I need a breast pump??! Could there be a device more ego shattering to a self-made woman than a breast pump? Nothing could kill my sense of identity and pride like hooking up a milking machine to my sex melons – once a tantalizing symbol of my youth and wildness, soon to be little more than an udder. And not long after, sagging, withered sacs, of no use or interest to anyone.

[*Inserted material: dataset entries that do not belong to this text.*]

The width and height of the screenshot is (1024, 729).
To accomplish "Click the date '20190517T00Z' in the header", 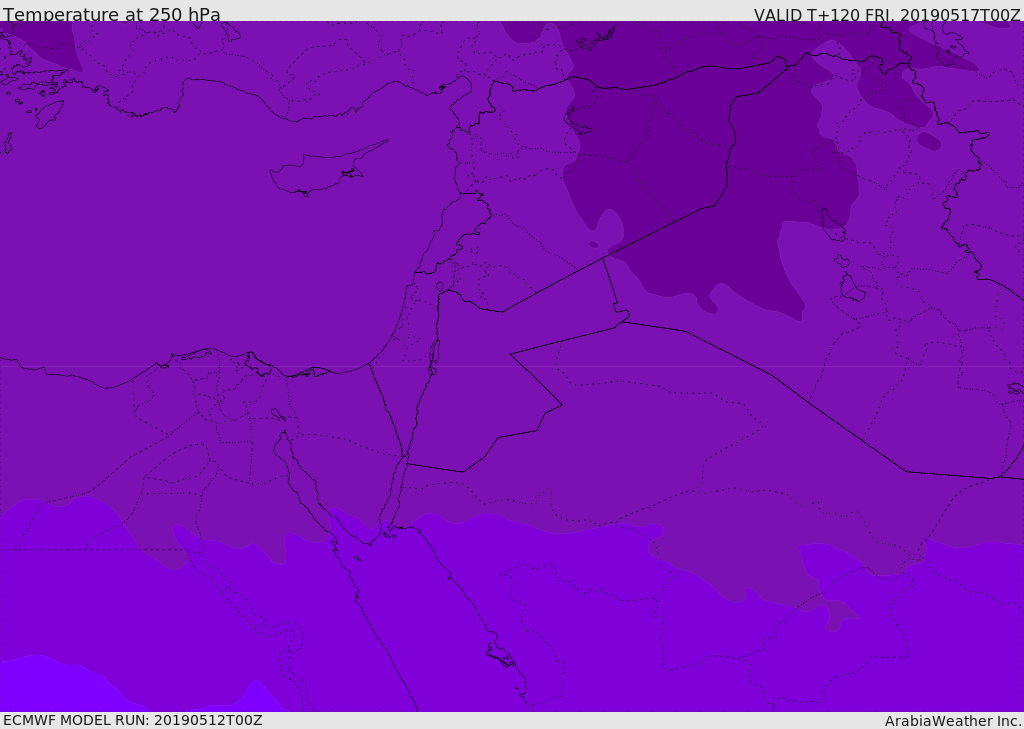I will point(962,15).
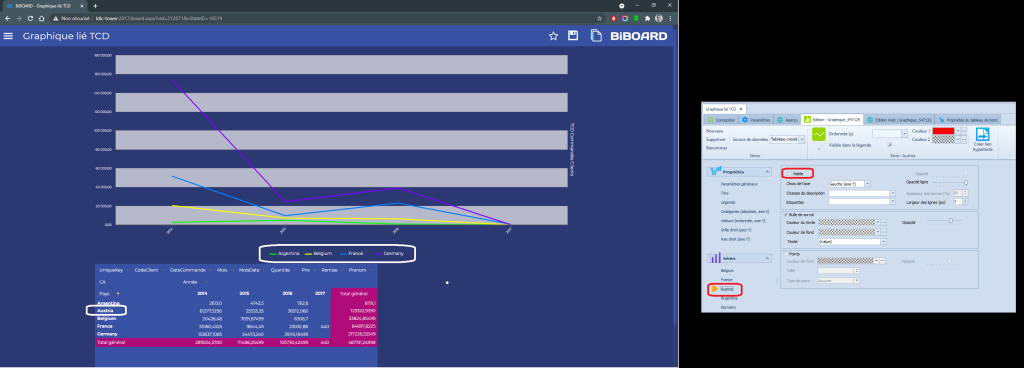Reload the page with the browser refresh icon
This screenshot has height=368, width=1024.
pos(30,18)
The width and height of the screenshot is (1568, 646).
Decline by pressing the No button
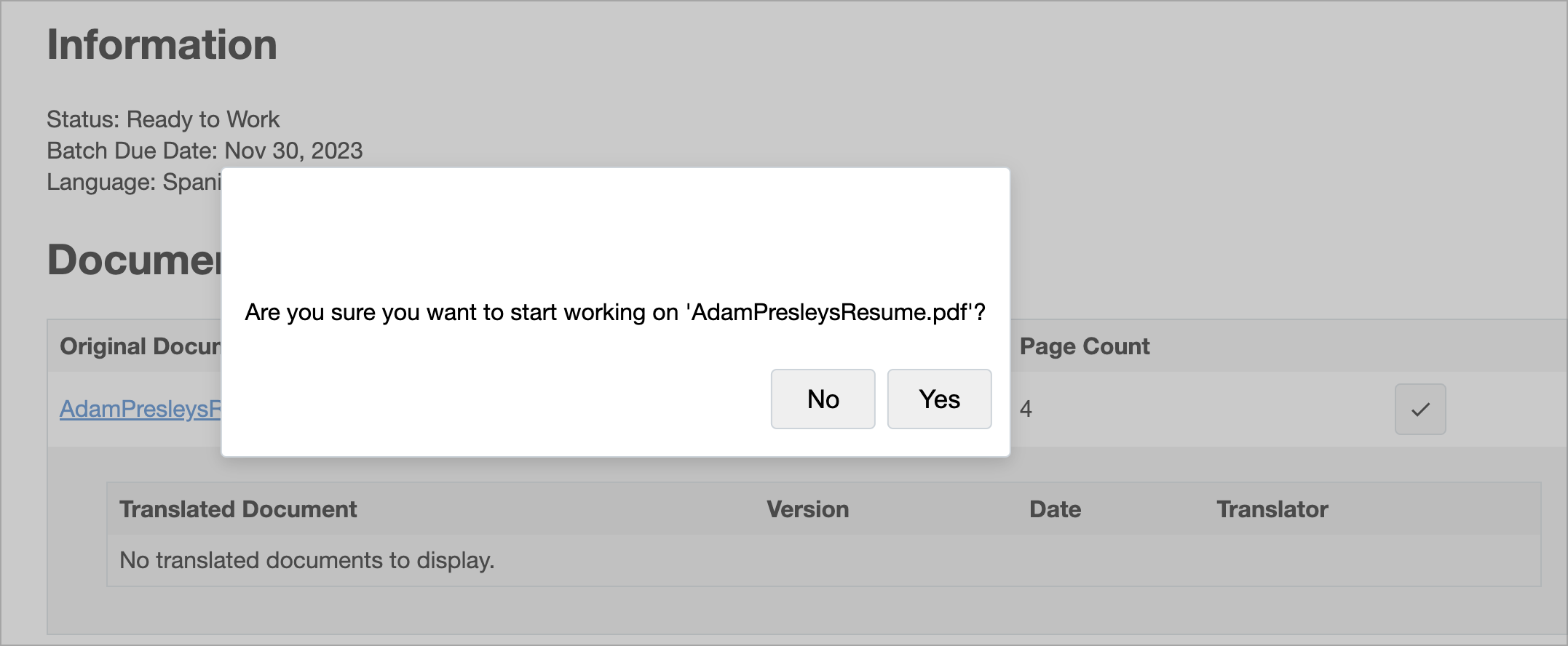click(x=823, y=399)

I pick out the essentials for a baby shower registry and read up on pregnancy do’s and don’ts – though not too much. I’m determined not to be one of those paranoid pregnant women who then turn into a helicopter mom. I eat more or less the same as always (healthy), and go about my days as usual. Ok, there’s a whole lot more emphasis on sleeping and eating, and most other things fall to the wayside. In the first trimester I’m overwhelmed by apathy (We need beer and ice and mint at the bar! Fuck it. I’m taking a nap)…
…and it is divine.
The First Trimester
Still, none of this seems very real. I suspect it’s only a dream – that I’m not really pregnant, that I’m using this excuse to be as lazy as and as lavished with attention as possible. They’re all going to call my bluff any day now. And then I remember that I heard a heartbeat at six weeks. Or I catch a glimpse of myself in the mirror sporting the stomach of a malnourished child.
Ack! What happened?? Oh. Yeah. Baby.
Over the following weeks certain signs appear that make me certain I’m undeniably pregnant.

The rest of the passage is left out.